Short task 1: Reproduce in full, with no alterations, the text on the word "fountpen" that appears below, ahead of the records.

Quoted text:
╭──
Blackboard

June 19, 2015

The Word ‘Fountpen’


 

 
Book. & Stat., June 1909, pp.8-9.


[Posted on L&P on Dec 7, 13, & 21, 2011, and rewritten on Dec 9, 2014, and May 7, 2015.]
        I always liked the neologism “fountpen”, which I thought had originated with the Canadian and British offices of the Mabie Todd Co. sometime in 1909 to advertize their “Swan” pens using such ad-lines as “Fountpen Points for Canadian Stationers”, and “Talk Fountpens, Sell Fountpens, Show Fountpens”.  The word was used by them throughout the First World War and into the 1920s, even though it never caught on generally.  Here’s another ad in The American Stationer for their “Longshort” stylo from
Feb 11, 1911, p.18, which also mentions “Swan” fountpens.  And here’s a window display of Swan “Fountpens” in a photo of a Los Angeles stationery store in Am. Stat., Nov 29, 1913, p.14But Mabie Todd was not the only one to use the term “Fountpen”.  Here’s a later ad for a Salz Bros “Pen and Pencil Combination” in Am. Stat., May 17, 1919, p.29, well before the combo craze in the late 1920s and early 30s.  It’s there on the side of the Salz combo, but it’s probably just shortened to fit into the barrel imprint.  And here’s another early combo, this time the Founcil combo from 1908, probably an eyedropper-filled combo.  And even though there is no “t” in the spelling of the name, the “t” is not exactly silent.  It’s implied, and it’s partially there in the pronunciation of the name, sort of like “Fountpen”.  It was also used in 1913 by Charles J. Dale, a jeweler in Oswego, N. Y., for his own-brand fountain pen, “Dale’s Dollar Fount-Pen”, and in some 1924 ads in Popular Mechanics by J. C. Ullrich Co. to advertize their “Independent” stylograph, which was said to have “All the best features of a fountpen”.
╰──
Records for the exercise:
╭──
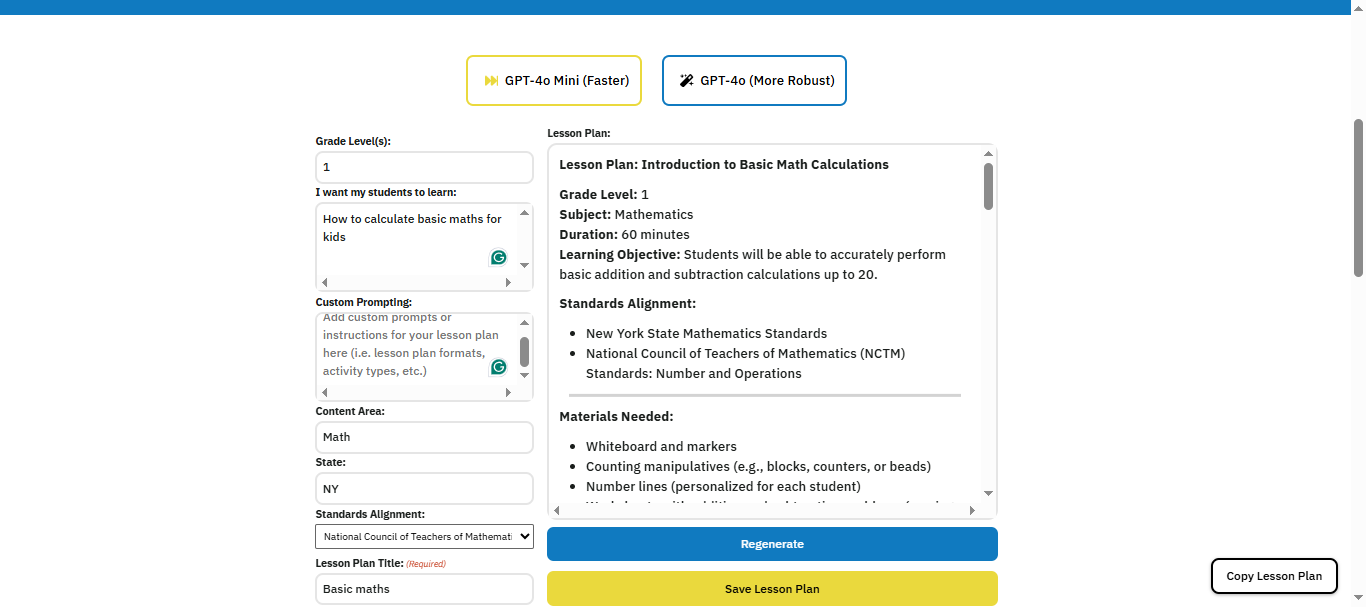Click the horizontal scrollbar under the lesson plan
Image resolution: width=1366 pixels, height=607 pixels.
pyautogui.click(x=763, y=511)
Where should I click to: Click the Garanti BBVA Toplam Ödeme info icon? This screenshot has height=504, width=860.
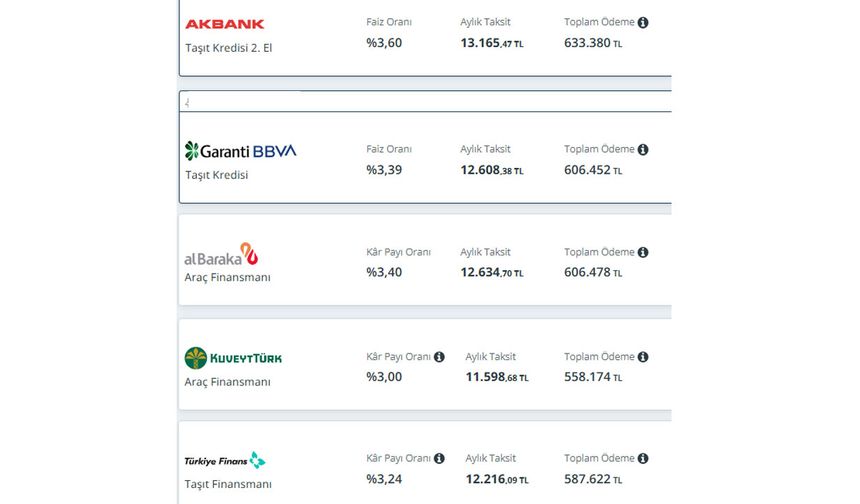point(643,150)
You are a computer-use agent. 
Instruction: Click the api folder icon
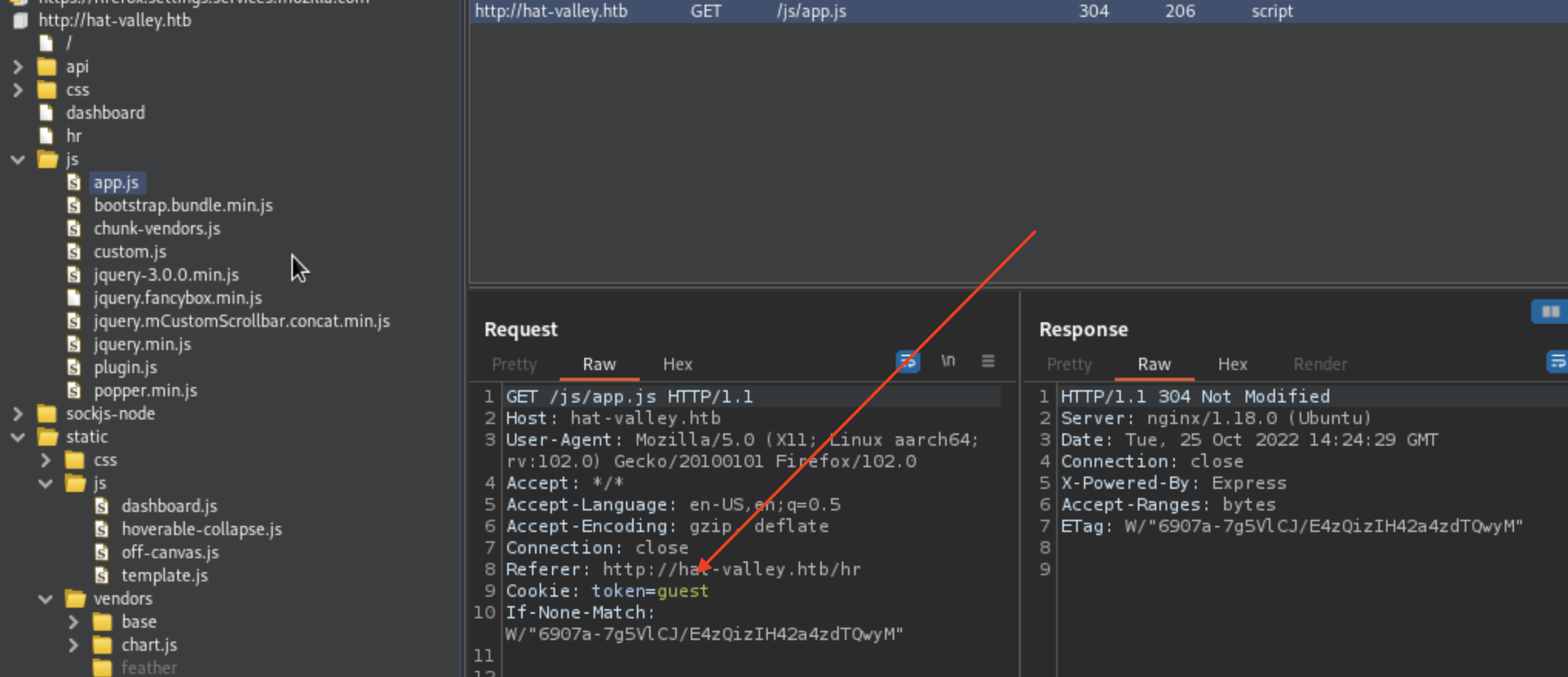click(47, 67)
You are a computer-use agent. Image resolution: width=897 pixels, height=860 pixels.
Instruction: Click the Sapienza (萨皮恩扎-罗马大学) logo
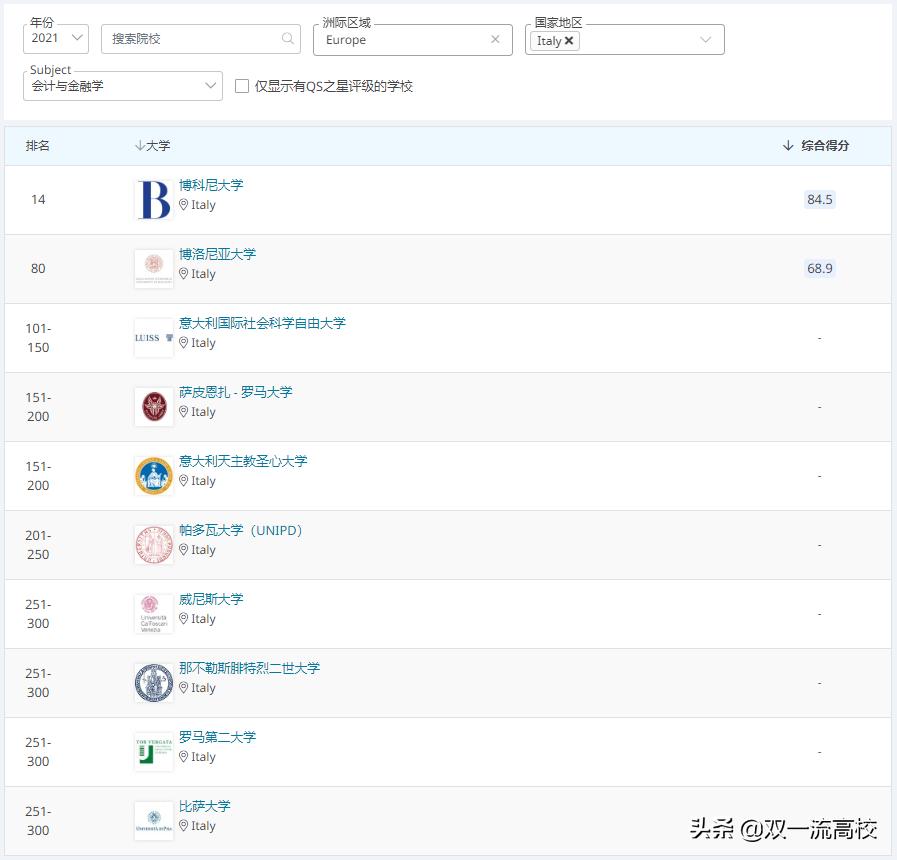153,406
╰──
Short task 2: Pick out every line of the records above that contains the string "height", and copy each such line in full. Matching is case-sensitive.

Task answer 1:
Blackboard

June 19, 2015

The Word ‘Fountpen’


 

 
Book. & Stat., June 1909, pp.8-9.


[Posted on L&P on Dec 7, 13, & 21, 2011, and rewritten on Dec 9, 2014, and May 7, 2015.]
        I always liked the neologism “fountpen”, which I thought had originated with the Canadian and British offices of the Mabie Todd Co. sometime in 1909 to advertize their “Swan” pens using such ad-lines as “Fountpen Points for Canadian Stationers”, and “Talk Fountpens, Sell Fountpens, Show Fountpens”.  The word was used by them throughout the First World War and into the 1920s, even though it never caught on generally.  Here’s another ad in The American Stationer for their “Longshort” stylo from
Feb 11, 1911, p.18, which also mentions “Swan” fountpens.  And here’s a window display of Swan “Fountpens” in a photo of a Los Angeles stationery store in Am. Stat., Nov 29, 1913, p.14But Mabie Todd was not the only one to use the term “Fountpen”.  Here’s a later ad for a Salz Bros “Pen and Pencil Combination” in Am. Stat., May 17, 1919, p.29, well before the combo craze in the late 1920s and early 30s.  It’s there on the side of the Salz combo, but it’s probably just shortened to fit into the barrel imprint.  And here’s another early combo, this time the Founcil combo from 1908, probably an eyedropper-filled combo.  And even though there is no “t” in the spelling of the name, the “t” is not exactly silent.  It’s implied, and it’s partially there in the pronunciation of the name, sort of like “Fountpen”.  It was also used in 1913 by Charles J. Dale, a jeweler in Oswego, N. Y., for his own-brand fountain pen, “Dale’s Dollar Fount-Pen”, and in some 1924 ads in Popular Mechanics by J. C. Ullrich Co. to advertize their “Independent” stylograph, which was said to have “All the best features of a fountpen”.

Task answer 2:
Image resolution: width=1366 pixels, height=607 pixels.
Where should I click to: Click the Garanti BBVA Toplam Ödeme info icon? This screenshot has height=504, width=860.
You are a computer-use agent. Image resolution: width=897 pixels, height=860 pixels.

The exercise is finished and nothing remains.